Get an Ethernet Card (was Re: Has anyone got DSL working with a USB modem?)
bradh at cuneata.net
bradh at cuneata.net
Sun Sep 8 19:00:11 EST 2002
Quoting Alex Satrapa <grail at goldweb.com.au>:
> On Fri, 2002-09-06 at 12:27, Damien Elmes wrote:
> > It's something like $5 for a second hand 10baseT network card.
> Consider the
> > cost of your time required to get the USB version going, and weigh it
> up
> > against the cost of throwing a network card in.
>
> I second that opinion.
I can only think you haven't had enough coffee to see sense :)

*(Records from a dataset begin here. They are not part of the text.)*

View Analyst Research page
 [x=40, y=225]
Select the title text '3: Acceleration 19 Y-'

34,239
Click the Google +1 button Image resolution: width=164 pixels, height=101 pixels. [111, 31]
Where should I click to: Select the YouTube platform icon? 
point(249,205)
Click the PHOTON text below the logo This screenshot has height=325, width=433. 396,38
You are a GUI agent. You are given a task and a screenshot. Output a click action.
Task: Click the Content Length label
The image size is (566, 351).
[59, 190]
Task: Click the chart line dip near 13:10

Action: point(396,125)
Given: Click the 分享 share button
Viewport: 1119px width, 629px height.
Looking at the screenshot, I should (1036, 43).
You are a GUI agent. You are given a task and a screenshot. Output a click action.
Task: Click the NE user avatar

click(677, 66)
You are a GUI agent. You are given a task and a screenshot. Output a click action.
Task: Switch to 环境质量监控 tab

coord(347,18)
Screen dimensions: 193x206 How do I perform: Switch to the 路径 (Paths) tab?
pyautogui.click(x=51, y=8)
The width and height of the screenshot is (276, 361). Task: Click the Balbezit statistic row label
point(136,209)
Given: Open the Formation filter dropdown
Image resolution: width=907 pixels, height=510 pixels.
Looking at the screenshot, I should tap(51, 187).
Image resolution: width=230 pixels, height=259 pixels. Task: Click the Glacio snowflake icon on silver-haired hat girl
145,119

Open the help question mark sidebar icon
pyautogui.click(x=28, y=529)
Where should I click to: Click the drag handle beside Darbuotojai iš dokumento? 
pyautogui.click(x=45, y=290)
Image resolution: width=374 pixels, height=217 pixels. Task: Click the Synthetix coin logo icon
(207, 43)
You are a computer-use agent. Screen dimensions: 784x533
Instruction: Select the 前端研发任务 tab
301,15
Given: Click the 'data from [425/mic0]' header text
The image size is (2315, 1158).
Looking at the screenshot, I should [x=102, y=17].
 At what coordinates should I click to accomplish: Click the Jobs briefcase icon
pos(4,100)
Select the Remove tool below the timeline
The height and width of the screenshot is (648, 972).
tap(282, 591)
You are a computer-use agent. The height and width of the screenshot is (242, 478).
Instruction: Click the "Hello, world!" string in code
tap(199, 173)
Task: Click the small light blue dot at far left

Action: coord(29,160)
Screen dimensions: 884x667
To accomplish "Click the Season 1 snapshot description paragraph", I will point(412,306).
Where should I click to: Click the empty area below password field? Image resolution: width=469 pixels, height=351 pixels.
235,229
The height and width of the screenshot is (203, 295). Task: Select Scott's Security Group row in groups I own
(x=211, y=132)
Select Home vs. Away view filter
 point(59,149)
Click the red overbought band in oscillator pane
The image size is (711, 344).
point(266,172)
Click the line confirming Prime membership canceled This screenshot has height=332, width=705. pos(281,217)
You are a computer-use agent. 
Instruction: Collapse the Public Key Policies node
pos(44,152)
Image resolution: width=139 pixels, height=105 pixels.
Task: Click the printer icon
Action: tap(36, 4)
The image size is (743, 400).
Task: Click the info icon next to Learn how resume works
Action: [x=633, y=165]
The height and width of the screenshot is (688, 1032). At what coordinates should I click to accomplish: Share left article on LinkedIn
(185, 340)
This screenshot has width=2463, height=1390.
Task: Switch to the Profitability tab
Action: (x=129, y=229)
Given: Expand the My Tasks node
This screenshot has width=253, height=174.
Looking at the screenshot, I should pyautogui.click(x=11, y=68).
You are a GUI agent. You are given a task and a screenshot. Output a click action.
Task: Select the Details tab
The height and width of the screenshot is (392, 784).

> You'll reduce latency over the connection since any decent Ethernet
> card
> will require far less load on the processor than the cleverest USB
> Ethernet adaptor that I know of. Most PCs ship with USB chipsets that
> require the CPU to do all the work of processing USB packets and
> shipping data around the place.
You should look at the code. The UHCI chipset is pretty basic, but
it all runs in DMA, and the overhead is pretty trivial on any reasonable
machine (especially if the downstream load is something basic like
a ADSL link).
> So get an Ethernet card - not just for your own sanity, but for the
> sake
> of your DSL router's poor little overtaxed processor ;)
Rubbish.
> Going through all the hoop-la with extra modules sounds a lot like
> using
> the wrong tool to solve the wrong problem*.
If you have any recent kernel (in this context, 2.4.x), and a reasonable
distro, then you plug in the USB to ethernet adapter, and you will have
an ethX device, ready to configure. That hotplug code took a lot of work,
but unless you go out of your way, then it works out of the box.
By contrast, a cheap ethernet card may require you to stuff around with
figuring out a driver.
Plus you alread have good tools (OK, the latency over USB sucks, but you won't
notice over a PPPoE link via Telstra to anywhere interesting), so why buy more
and stuff around with opening the case?